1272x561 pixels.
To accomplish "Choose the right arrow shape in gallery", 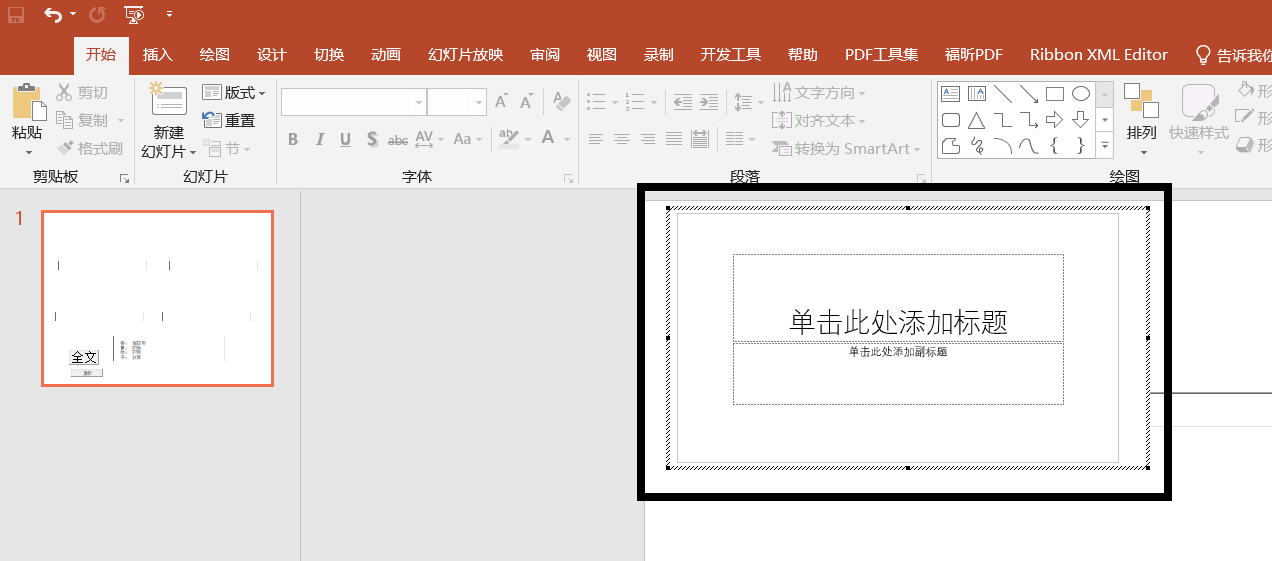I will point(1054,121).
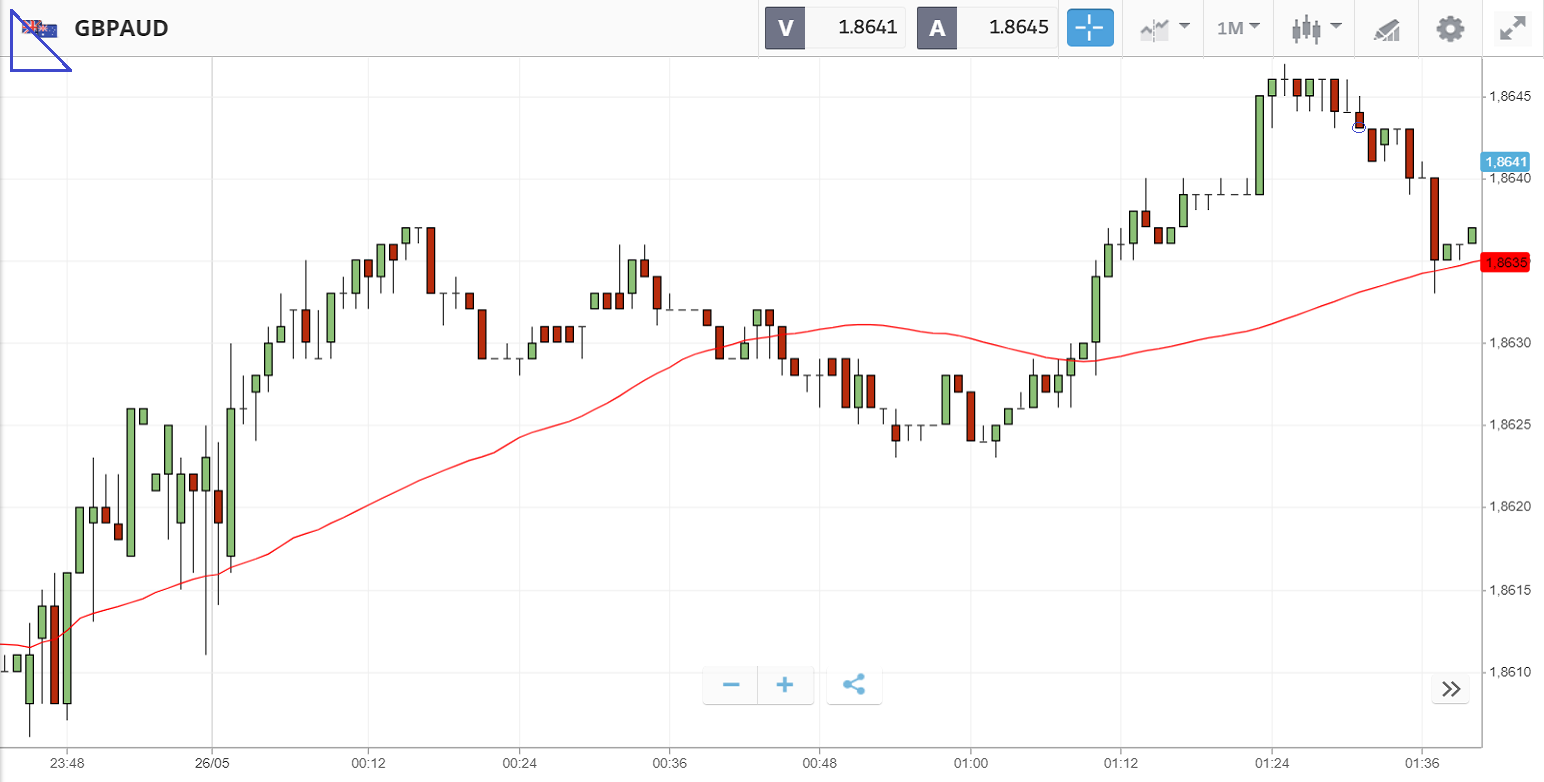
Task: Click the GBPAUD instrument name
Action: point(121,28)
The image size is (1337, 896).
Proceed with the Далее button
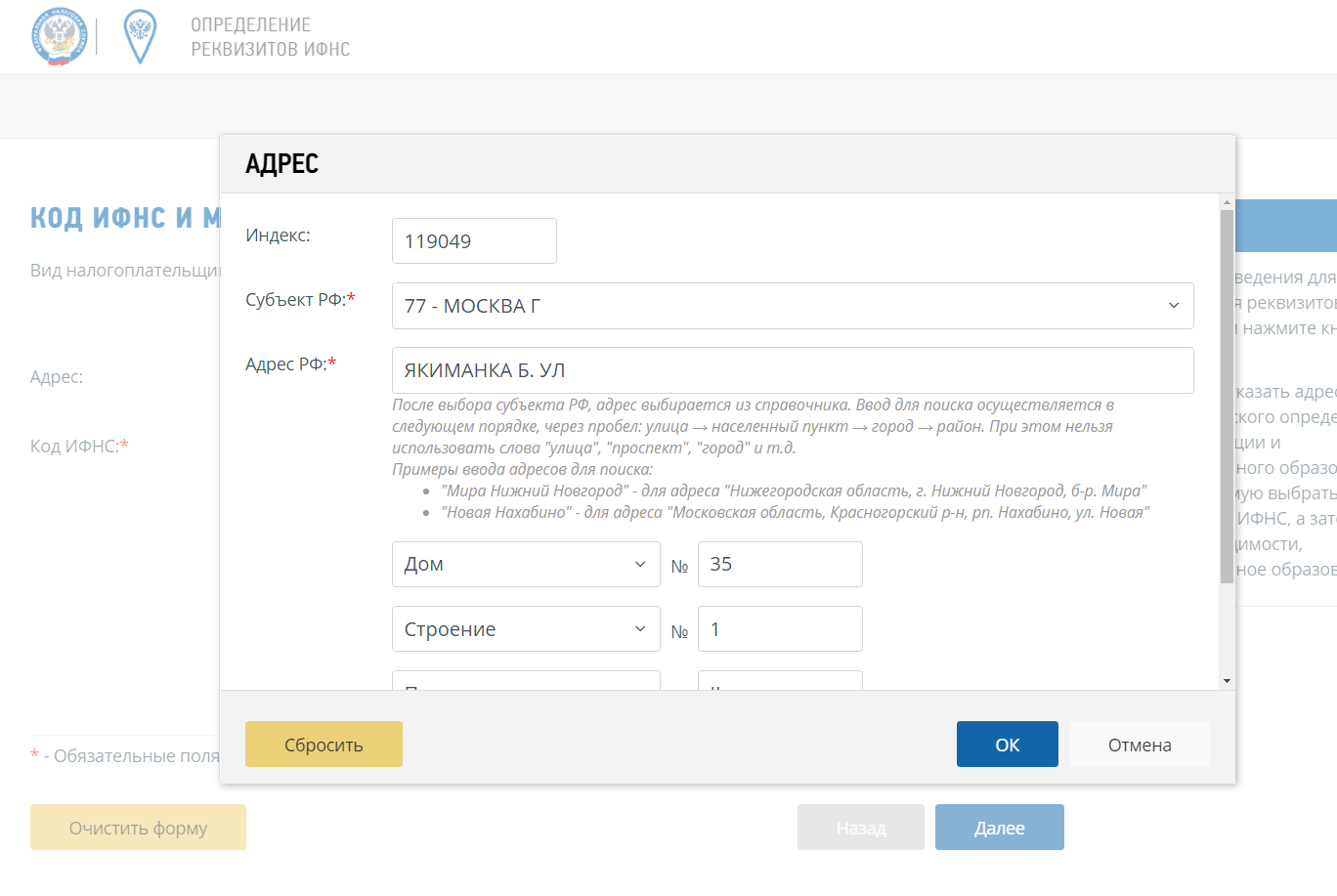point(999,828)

###

必須課題: 「The image size is (1337, 896).」を含む行から記録の最後までを、指示の文も含めてすべて書き直し、答えにある座標の数値をどれも51ずつ大きい方へずらすこと。画像は答えに入れない。

演習の解答:
The image size is (1337, 896).
Proceed with the Далее button
point(1050,879)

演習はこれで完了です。